### Actions to take:
a - Reproduce the portion of the expense passage that begins with the words "Regulated – other operating expenses" and ends after the words "in professional services.".
b - Resume the passage on regulated operating and maintenance expenses, starting after its final sentence.

### Text passage:
:::
Regulated – other operating expenses increased approximately $1.8 million (3.6%) during the twelve months ended March 31, 2005 as compared to the same period last year due primarily to a $1.6 million increase in employee health care expense, an increase of approximately $0.5 million in employee pension expense, a $0.6 million increase in general administrative expense due to costs associated with Sarbanes-Oxley compliance and a $0.3 million increase in labor costs. These increases in regulated – other operating expense were partially offset by a $0.9 million decrease in transmission and distribution expense, a $0.3 million decrease in regulatory commission expense and a $0.3 million decrease in professional services.

 

Maintenance and repairs expense increased approximately $0.1 million (0.5%) during the twelve months ended March 31, 2005, compared to the year ago period reflecting increases of approximately $0.6 million in transmission and distribution maintenance costs and $0.4 million in maintenance costs for our gas-fired units. The increase in maintenance and repairs expense for our gas-fired units is primarily related to the State Line Combined Cycle unit (SLCC) and reflects, in part, a true-up credit (our share of the credit as 60% owners of the SLCC) received from Siemens Westinghouse in June 2003 related to our maintenance contract for the period July 2002 through June 2003 for the SLCC. These increases were partially offset by an approximate $0.8 million decrease in maintenance costs for our coal-fired units during the twelve months ended March 31, 2005 as compared to the prior year, reflecting the maintenance outages during the second quarter of 2003 when the Iatan Plant underwent a planned boiler outage, the Riverton Plant’s Unit No. 7 had a 12-day scheduled spring maintenance outage and Unit No. 8 had an extended maintenance outage that ran from February 14, 2003 until May 14, 2003. Also, offsetting increased maintenance costs during the twelve months ended March 31, 2005 was an approximate $0.7 million decrease in maintenance costs at the Energy Center compared to the prior year, primarily reflecting the $1 million insurance deductible recorded in the first quarter of 2004 relating to the turbine repairs.
:::
### Extracted material:
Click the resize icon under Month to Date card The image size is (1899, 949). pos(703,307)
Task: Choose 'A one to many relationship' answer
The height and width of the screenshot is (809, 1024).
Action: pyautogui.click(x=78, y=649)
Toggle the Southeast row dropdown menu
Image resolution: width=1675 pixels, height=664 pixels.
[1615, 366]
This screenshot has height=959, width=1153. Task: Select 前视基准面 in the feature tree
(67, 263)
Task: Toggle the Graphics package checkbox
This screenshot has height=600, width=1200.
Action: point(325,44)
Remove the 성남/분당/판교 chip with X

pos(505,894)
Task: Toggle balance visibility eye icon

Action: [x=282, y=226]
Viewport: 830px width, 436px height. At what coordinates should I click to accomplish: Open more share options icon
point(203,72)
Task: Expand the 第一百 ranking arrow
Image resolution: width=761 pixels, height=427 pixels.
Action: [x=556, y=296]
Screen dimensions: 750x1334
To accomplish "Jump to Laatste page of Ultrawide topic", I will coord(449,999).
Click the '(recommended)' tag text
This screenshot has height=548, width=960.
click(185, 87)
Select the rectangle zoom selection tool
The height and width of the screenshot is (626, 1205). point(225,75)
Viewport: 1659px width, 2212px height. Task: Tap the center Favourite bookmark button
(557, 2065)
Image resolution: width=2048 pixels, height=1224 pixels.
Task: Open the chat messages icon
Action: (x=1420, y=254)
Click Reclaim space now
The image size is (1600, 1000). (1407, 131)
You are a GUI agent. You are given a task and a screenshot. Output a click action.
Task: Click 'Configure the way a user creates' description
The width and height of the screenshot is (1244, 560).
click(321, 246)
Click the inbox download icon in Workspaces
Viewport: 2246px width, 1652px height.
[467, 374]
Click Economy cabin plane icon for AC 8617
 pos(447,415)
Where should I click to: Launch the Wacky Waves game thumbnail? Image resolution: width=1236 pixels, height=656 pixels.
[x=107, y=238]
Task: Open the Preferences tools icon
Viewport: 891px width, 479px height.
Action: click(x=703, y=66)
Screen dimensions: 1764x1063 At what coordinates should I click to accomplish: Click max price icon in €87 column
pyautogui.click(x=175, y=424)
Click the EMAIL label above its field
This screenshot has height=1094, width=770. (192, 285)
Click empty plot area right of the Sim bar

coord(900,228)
:::
### Responses by task:
a -
Regulated – other operating expenses increased approximately $1.8 million (3.6%) during the twelve months ended March 31, 2005 as compared to the same period last year due primarily to a $1.6 million increase in employee health care expense, an increase of approximately $0.5 million in employee pension expense, a $0.6 million increase in general administrative expense due to costs associated with Sarbanes-Oxley compliance and a $0.3 million increase in labor costs. These increases in regulated – other operating expense were partially offset by a $0.9 million decrease in transmission and distribution expense, a $0.3 million decrease in regulatory commission expense and a $0.3 million decrease in professional services.

b -
 

Depreciation and amortization expense increased approximately $1.7 million (5.9%) due to increased plant in service. Provision for income taxes decreased $3.3 million reflecting decreased income during the current period while other taxes increased approximately $1.2 million (6.8%) due to increased property taxes reflecting our additions to plant in service. Our effective federal and state income tax rate for the twelve months ended March 31, 2005 was 34.1% as compared to 34.2% for the same period in 2004.

 

Non-regulated Items

 

Our non-regulated businesses, which we operate through our wholly-owned subsidiary EDE Holdings, Inc., include leasing of fiber optics cable and equipment (which we are also using in our own operations), Internet access, close-tolerance custom manufacturing and customer information system software services. We evaluated our non-regulated businesses for impairment at December 31, 2004, and determined that no impairment exists based on our forecast of future net cash flows.

 

21



 

Failure to achieve forecasted cash flows could result in impairment in the future. We continue to believe that no impairment exists in our non-regulated businesses as of March 31, 2005.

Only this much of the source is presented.